EXERCISE: For this exercise, copy exactly the lines below from the one with "About Us (76, 1831)" through the one with "Fleetwood 2.5L 10" and leave out the pictures.

RECORDS PROVIDED:
________________
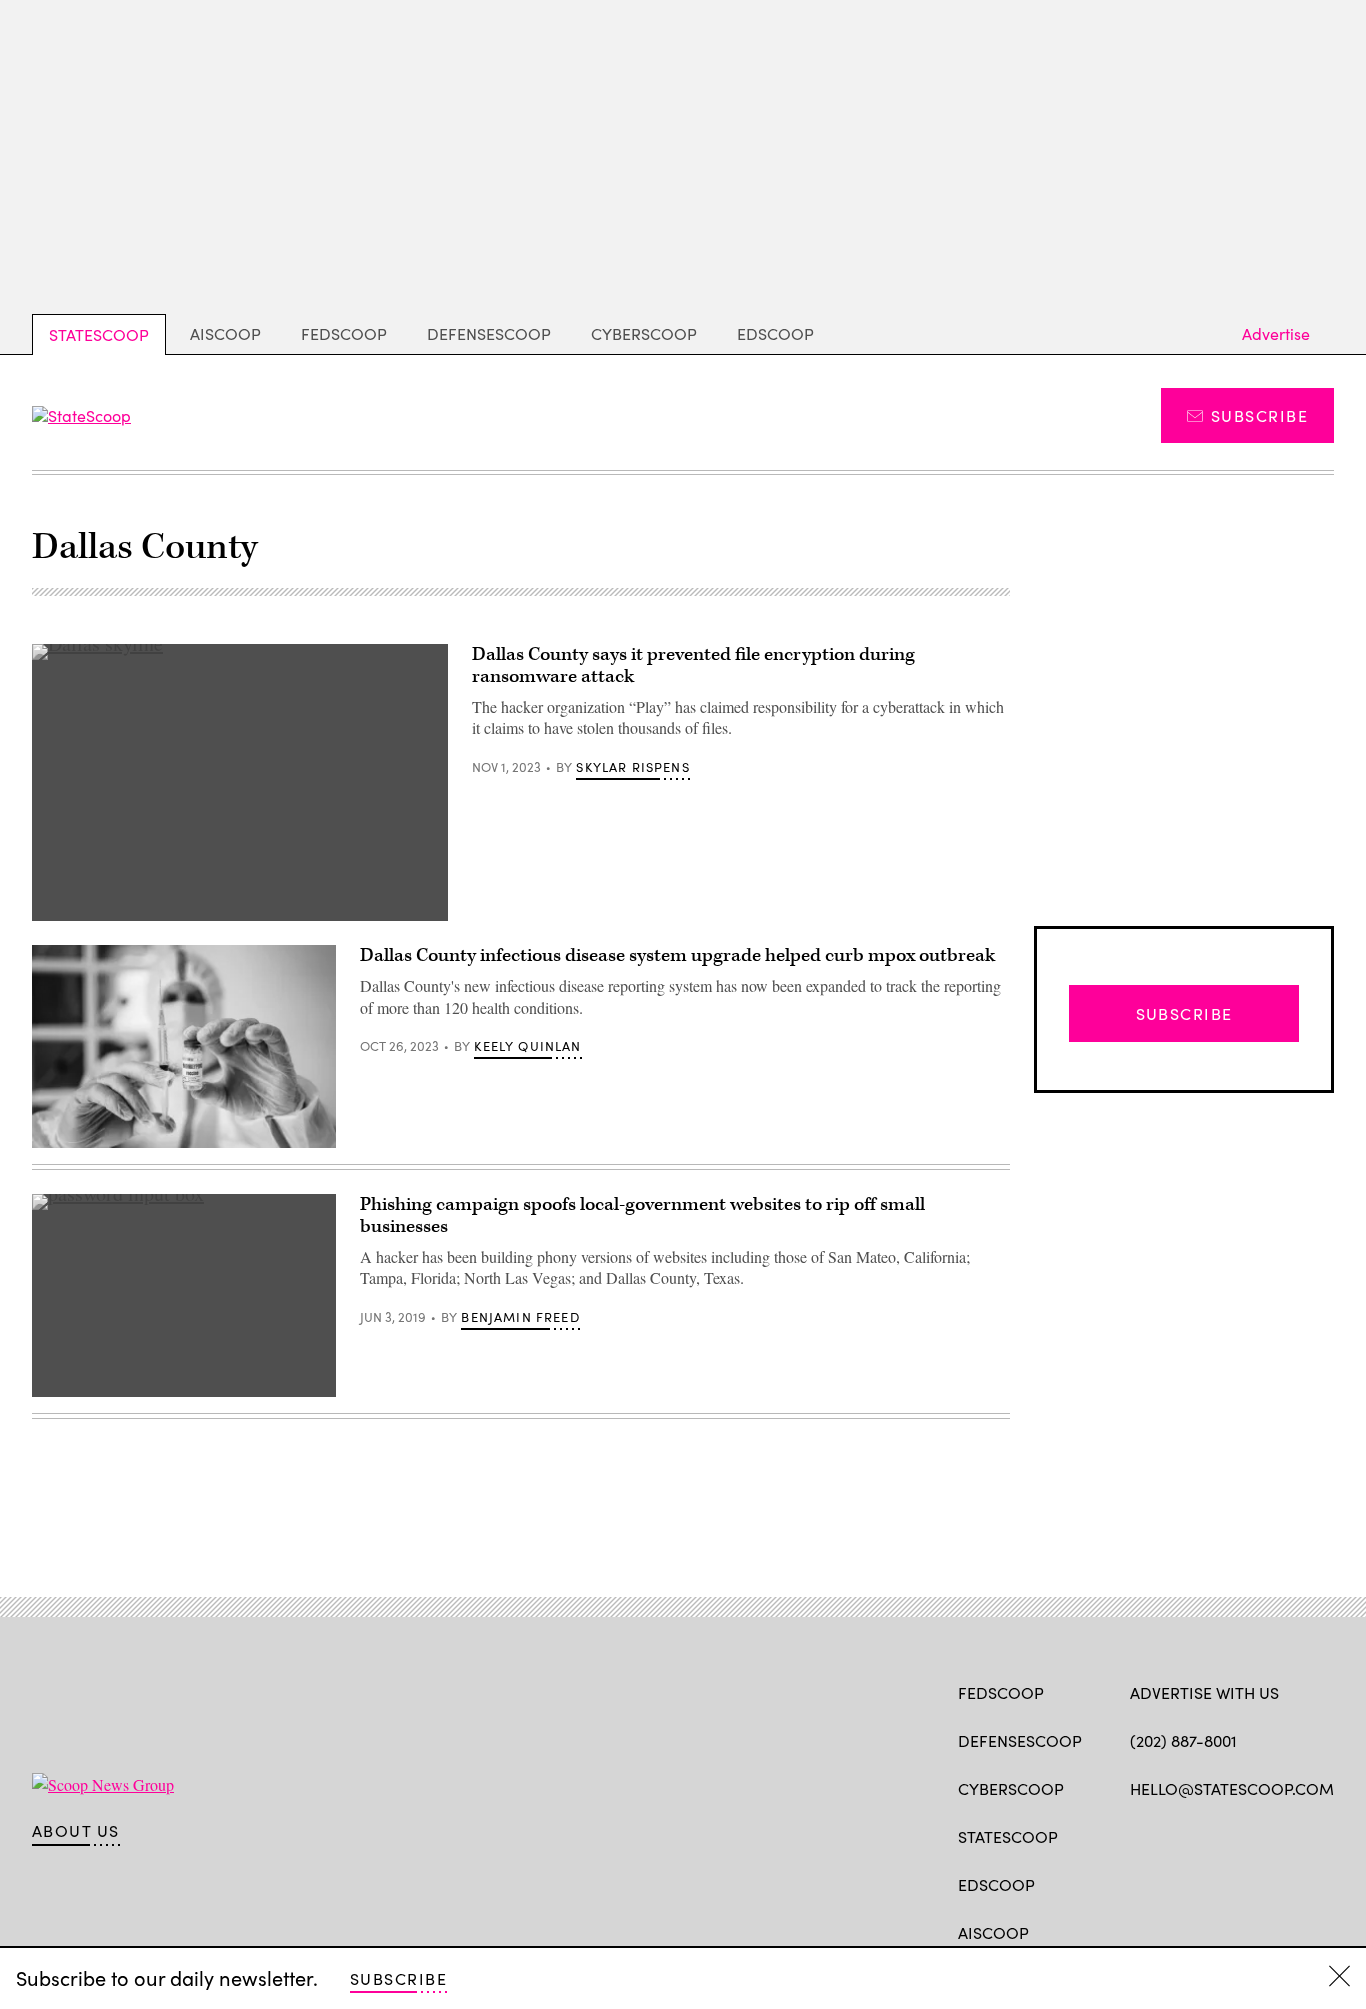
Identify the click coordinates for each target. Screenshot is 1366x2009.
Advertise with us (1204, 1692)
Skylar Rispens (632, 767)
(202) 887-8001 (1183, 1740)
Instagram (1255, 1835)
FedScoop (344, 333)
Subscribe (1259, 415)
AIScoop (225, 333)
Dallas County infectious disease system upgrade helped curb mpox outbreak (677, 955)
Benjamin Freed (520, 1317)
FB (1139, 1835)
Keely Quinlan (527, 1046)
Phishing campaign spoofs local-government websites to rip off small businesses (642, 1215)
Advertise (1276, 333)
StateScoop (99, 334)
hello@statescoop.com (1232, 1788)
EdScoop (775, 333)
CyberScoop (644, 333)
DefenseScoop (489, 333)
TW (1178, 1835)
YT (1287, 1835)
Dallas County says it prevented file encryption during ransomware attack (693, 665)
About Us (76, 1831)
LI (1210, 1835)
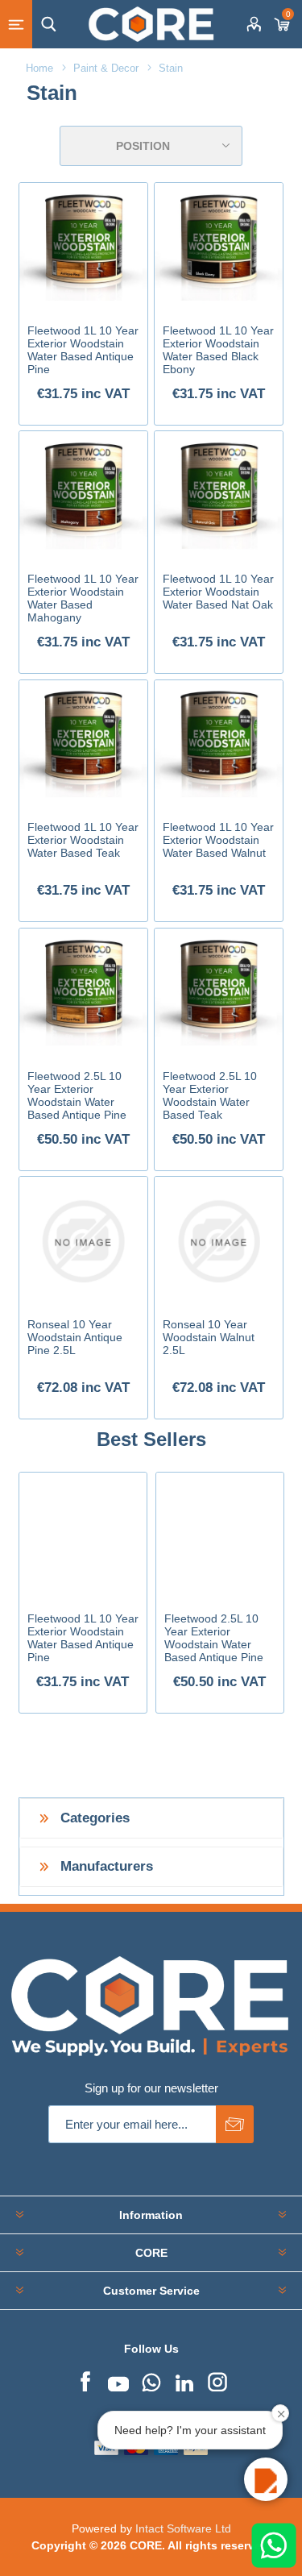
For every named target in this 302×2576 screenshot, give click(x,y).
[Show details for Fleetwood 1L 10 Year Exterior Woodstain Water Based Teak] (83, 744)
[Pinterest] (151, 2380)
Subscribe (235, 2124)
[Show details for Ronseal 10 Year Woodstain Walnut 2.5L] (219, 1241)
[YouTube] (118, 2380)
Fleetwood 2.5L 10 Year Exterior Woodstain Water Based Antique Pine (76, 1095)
________________
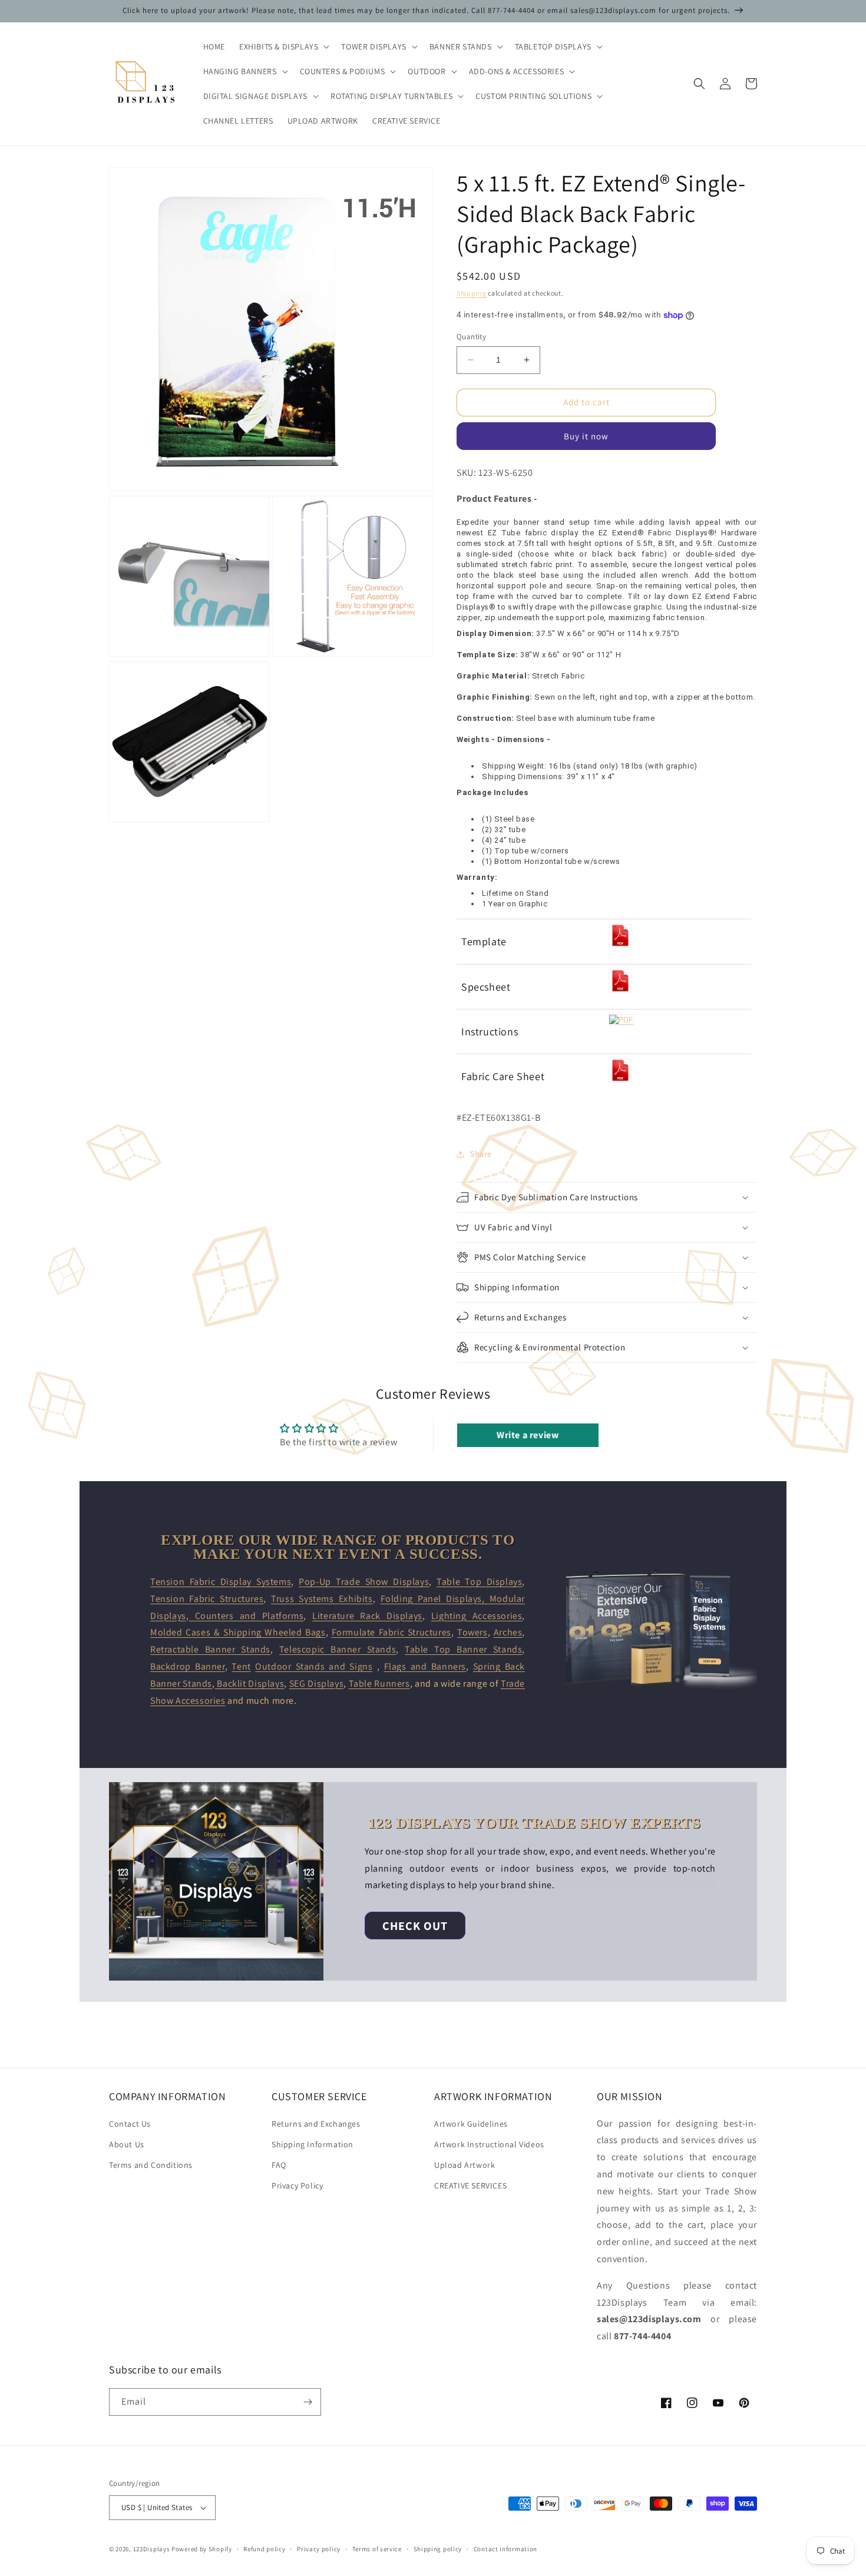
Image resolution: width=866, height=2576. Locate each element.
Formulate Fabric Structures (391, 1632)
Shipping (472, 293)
________________
TASK RESULT:
About Us (76, 1831)
LI (1210, 1835)
For every named target in this 302×2576 screenshot, give click(x,y).
[Show details for Fleetwood 1L 10 Year Exterior Woodstain Water Based Teak] (83, 744)
[Pinterest] (151, 2380)
Subscribe (235, 2124)
[Show details for Ronseal 10 Year Woodstain Walnut 2.5L] (219, 1241)
[YouTube] (118, 2380)
Fleetwood 2.5L 10 Year Exterior Woodstain Water Based Antique Pine (76, 1095)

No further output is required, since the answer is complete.